Author |
Ben Nevis (North cliff) beta |
|
|
8-Apr-2015 9:17:54 AM
|
Morning All,
I was thinking of heading to Ben Nevis (via Buangor and Warrak) to climb Big Ben on the North cliff and would like some beta please.
1) Is it accessible by 2WD vehicle (Commodore)
2) Are the bolts O.K ?, given the first ascent was in1991 (or have they been replaced?)
3) Would it be a good thing to replace the bolts? (re 2)
4) Would a new rap point at the end of pitch 1 of Great Pretender be desirable? (given the second pitch sounds ordinary (from NW Vic guide)
Cheers, JDB
|
13-Apr-2015 8:50:14 AM
|
Dear JDB,
1) Yes, the dirt roads are excellent from either direction (ie Beaufort and Buangor)
2) The bolts are excellent well spaced stainless steel
3) See 2
4) Don't bother
Note: Big Ben (if you can find it) is one of the best slab/face climb I've ever done. I would recommend combining the second and third pitches.
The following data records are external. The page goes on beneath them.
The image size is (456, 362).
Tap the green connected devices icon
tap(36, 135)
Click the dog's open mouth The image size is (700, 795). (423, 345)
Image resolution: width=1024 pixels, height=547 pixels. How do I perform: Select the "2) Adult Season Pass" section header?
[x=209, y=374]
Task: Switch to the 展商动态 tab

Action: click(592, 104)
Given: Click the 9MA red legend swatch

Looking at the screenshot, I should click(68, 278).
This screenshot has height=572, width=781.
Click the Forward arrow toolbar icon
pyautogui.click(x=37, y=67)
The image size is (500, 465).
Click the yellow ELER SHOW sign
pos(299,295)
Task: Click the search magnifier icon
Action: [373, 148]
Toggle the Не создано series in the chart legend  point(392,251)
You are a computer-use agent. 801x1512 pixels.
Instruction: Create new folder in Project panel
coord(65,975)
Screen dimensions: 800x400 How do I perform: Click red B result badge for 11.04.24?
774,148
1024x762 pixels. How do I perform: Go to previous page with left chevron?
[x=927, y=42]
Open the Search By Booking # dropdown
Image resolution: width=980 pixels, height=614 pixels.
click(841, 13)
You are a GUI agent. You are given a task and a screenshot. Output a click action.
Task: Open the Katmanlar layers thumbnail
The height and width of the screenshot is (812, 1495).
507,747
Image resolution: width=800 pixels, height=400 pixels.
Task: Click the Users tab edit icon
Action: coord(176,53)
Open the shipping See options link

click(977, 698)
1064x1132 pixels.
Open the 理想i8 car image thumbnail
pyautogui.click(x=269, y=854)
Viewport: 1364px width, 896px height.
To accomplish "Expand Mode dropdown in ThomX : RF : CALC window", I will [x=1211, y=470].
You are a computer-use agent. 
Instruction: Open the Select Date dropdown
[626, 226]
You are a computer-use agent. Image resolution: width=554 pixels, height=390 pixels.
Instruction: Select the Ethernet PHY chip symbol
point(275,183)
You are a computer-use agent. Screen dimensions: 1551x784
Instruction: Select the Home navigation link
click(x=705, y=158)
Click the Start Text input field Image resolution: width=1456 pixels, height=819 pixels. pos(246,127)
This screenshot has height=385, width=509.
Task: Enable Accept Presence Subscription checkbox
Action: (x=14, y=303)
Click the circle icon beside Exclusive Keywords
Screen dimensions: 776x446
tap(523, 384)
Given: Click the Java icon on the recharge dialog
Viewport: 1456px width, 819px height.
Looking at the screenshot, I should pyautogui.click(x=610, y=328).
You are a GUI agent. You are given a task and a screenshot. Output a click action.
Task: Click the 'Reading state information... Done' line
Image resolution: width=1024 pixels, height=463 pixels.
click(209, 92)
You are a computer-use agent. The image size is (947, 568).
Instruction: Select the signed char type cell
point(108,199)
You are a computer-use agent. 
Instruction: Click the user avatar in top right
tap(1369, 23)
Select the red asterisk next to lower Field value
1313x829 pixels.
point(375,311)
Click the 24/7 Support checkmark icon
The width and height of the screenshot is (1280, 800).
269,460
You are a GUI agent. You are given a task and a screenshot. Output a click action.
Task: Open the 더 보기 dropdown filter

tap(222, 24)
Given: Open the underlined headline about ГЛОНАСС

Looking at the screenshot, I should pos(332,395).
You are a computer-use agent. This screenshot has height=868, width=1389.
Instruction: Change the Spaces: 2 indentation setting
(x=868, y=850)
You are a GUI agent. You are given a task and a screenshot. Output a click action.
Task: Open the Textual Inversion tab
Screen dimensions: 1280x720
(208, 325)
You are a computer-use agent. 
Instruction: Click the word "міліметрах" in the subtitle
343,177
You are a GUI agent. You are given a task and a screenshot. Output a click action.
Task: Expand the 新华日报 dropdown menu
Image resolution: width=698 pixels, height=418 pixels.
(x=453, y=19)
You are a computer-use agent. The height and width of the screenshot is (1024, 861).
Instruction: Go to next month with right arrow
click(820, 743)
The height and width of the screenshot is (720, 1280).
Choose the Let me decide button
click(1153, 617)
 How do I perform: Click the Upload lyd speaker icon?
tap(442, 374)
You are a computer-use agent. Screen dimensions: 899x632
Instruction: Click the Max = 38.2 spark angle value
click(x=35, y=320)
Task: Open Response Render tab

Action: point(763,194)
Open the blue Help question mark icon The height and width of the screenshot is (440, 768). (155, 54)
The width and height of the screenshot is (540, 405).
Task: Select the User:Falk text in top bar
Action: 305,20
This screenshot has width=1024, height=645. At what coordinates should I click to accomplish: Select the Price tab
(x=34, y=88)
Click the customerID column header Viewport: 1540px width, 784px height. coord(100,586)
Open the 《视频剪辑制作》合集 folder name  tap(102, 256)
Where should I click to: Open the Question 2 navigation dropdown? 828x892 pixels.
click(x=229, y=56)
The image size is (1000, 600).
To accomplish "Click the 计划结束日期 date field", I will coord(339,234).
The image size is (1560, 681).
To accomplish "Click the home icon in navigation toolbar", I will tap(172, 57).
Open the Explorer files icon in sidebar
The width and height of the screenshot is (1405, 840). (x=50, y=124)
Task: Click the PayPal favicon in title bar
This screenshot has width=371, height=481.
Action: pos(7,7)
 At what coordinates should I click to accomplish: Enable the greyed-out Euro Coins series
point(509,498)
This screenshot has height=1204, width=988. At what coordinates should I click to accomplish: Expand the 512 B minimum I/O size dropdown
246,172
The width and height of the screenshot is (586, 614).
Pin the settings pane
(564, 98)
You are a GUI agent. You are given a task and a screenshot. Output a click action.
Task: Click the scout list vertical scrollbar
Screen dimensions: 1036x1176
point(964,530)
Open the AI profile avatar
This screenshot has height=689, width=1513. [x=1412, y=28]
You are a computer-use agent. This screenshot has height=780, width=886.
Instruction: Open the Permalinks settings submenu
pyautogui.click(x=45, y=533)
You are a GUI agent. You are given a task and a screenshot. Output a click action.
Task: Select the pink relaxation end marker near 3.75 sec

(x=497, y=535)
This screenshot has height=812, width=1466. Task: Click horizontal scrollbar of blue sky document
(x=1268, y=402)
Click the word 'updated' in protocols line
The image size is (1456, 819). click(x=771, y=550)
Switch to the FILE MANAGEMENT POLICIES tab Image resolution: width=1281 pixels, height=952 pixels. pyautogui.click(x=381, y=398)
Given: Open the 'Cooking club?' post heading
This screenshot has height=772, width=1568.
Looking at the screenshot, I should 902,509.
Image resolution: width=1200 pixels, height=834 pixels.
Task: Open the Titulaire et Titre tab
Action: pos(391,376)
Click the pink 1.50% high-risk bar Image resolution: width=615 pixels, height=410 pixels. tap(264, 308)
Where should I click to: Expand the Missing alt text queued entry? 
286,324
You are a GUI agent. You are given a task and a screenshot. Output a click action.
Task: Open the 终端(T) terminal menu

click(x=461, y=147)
As for finding 'said' route (we erected a cairn on the ramp), the climb starts on top of a ramp, so when you are descending down the scrubby gully keep and eye out.
Take the slab-meister Martin Jackson with you, because there are zero holds on the 2nd an 3rd pitches!!
Hope this beta is useful.
Cheers, JDB
|
13-Apr-2015 11:03:48 AM
|
Hmm.
Careful jdb, as JDB might be a split personality stalker, ... given the identity-crisis quirky user-id swaps/impersonations that Chocky has endured in the past.
;-)
|
13-Apr-2015 11:43:46 AM
|
Heh, heh, heh........
|
13-Apr-2015 12:47:53 PM
|
On 13/04/2015 jdb wrote:
>Heh, heh, heh........
Hmm*.
Where have I heard that before?
*Con_text:
>quirky user-id swaps/impersonations
|
15-Apr-2015 8:41:53 PM
|
Hi John. My recollection of Ben Nevis is that the bolts were very spaced. I believe the routes were bolted on lead, so the bolts were where you least needed them. My only climbing experience there was climbing to the first bot, bailing, then spending the rest of the day walking out. I think the drive in is OK.